The labelling requirements for pet food are less onerous than those for feed for farmed livestock. For livestock, the ingredients must be declared individually in descending order by weight, but pet food manufacturers have the option to declare them by category -- e.g. 'meat and animal derivatives', 'oils and fats', 'cereals', 'vegetable protein extracts'. Declaration by categories allows for fluctuations in the supply of the raw materials used and provides flexibility for labelling ingredients without incurring unreasonable cost.

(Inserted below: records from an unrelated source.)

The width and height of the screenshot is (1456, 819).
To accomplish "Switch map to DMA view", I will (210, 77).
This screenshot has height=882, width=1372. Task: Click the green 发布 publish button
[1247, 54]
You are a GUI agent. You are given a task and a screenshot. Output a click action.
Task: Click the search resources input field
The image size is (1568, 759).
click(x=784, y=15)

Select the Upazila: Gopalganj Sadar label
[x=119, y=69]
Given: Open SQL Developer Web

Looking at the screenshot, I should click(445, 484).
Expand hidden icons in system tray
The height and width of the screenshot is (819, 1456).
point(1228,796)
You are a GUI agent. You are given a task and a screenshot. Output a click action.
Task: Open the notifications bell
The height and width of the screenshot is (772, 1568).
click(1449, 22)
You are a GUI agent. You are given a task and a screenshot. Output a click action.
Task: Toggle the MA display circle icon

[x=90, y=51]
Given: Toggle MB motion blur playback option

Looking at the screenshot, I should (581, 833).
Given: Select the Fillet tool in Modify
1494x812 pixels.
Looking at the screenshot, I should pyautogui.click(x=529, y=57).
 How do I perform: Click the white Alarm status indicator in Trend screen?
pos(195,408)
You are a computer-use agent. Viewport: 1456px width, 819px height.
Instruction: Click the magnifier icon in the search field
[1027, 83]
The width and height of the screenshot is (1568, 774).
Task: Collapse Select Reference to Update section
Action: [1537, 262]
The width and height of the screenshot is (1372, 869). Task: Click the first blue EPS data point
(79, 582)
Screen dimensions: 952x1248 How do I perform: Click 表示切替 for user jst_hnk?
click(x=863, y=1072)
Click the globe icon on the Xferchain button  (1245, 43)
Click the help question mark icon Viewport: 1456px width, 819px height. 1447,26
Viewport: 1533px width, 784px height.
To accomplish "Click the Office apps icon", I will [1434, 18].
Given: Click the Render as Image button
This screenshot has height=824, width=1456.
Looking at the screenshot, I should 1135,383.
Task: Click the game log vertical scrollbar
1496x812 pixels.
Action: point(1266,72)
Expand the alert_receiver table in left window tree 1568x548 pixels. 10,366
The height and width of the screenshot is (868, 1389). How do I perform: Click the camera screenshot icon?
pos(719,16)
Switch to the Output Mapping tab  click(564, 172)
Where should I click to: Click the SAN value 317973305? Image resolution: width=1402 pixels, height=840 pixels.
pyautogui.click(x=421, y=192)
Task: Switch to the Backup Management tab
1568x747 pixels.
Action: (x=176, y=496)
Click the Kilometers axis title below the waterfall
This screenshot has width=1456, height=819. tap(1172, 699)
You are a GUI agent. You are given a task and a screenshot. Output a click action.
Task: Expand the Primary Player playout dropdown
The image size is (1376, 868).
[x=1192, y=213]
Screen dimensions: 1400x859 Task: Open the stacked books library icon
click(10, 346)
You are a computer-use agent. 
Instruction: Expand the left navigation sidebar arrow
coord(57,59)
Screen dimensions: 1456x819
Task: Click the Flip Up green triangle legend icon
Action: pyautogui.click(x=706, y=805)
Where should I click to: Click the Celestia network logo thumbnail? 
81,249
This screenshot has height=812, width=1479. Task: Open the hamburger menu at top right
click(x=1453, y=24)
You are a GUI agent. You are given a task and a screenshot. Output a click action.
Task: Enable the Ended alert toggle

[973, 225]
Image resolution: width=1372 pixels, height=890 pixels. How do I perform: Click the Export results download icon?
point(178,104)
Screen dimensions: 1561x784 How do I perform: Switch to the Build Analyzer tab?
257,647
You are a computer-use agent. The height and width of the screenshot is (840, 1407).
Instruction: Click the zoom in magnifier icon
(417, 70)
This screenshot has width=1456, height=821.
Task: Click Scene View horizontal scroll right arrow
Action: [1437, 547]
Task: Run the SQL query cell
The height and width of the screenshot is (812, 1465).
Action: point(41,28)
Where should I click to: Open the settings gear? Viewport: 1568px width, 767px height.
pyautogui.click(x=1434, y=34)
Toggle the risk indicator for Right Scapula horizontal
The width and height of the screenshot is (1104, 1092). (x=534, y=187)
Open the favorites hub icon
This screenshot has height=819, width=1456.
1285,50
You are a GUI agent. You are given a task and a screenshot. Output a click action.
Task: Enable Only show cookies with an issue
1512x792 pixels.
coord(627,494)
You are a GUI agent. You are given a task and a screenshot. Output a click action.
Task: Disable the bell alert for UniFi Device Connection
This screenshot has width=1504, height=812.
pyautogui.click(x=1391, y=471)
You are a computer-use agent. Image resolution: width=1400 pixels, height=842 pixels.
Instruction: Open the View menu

Feed labelling legislation also permits manufacturers to draw particular attention to the presence of absence of a particular ingredient and to provide information over and above the statutory minimum with which purchasers must be provided (analytical declarations for protein, fibre, etc.; the name and address of the manufacturer). This additional information is subject to certain safeguards, e.g. that it should not mislead purchasers, not make medicinal claims, and must concern objective and quantifiable factors which can be substantiated. Thus a label of a pet food product which states that it contains "20% beef" must actually contain that ingredient in the stated proportion.
The material of animal origin used by the pet food industry comprises those parts of animals which are either deemed surplus to human consumption or are not normally consumed by people in the UK, and derived from animals inspected and passed as fit for human consumption prior to slaughter. Animal material of this nature, which is not intended for human consumption, is classified as 'animal by-products' under the EC Regulation on Animal By-Products for which Defra is responsible, and assigned the lowest risk rating. This rating requires that the material be free of any transmissible disease, which therefore excludes material from dying, diseased or disabled animals.
Pet food is subject to similar controls with respect to authorised additives and levels of undesirable substances as feed for farmed livestock. For pets, the main part of the risk assessment when setting the maximum permitted levels for undesirable substances will generally be the extent to which the animal can tolerate them.
Many of the particular nutritional purposes for which feeds may be marketed - that is, the dietary management of certain conditions where the animal's metabolism is temporarily or permanently impaired -- concern pet food. Examples of these purposes include the support of renal function in renal insufficiency, the reduction of acute intestinal absorptive disorders, the regulation of glucose supply and support of skin function in dermatosis and excessive hair loss.
Enforcement of the legislation relating to pet food is the responsibility of local authorities.
Regulation 152/2009 laying down methods of sampling and analysis for the official control of feed replaced and consolidated several Directives on sampling and analysis, some of which dated back for over thirty years and had been amended on numerous occasions. The Annexes to the Regulation set out the detailed procedures which must be followed when analysing animal feed for a range of specified analytes or substances.
This Regulation is enforced in Scotland by The Feed (Sampling and Analysis and Specified Undesirable Substances) (Scotland) Regulations 2010.
FSA sampling guidance applies to Scotland
Local authorities are responsible for carry out official controls (this includes sampling and inspections) and enforcement of feed law.
The Feed Law Code of Practice provides direction by FSS to Local Authorities responsible for enforcement in this sector.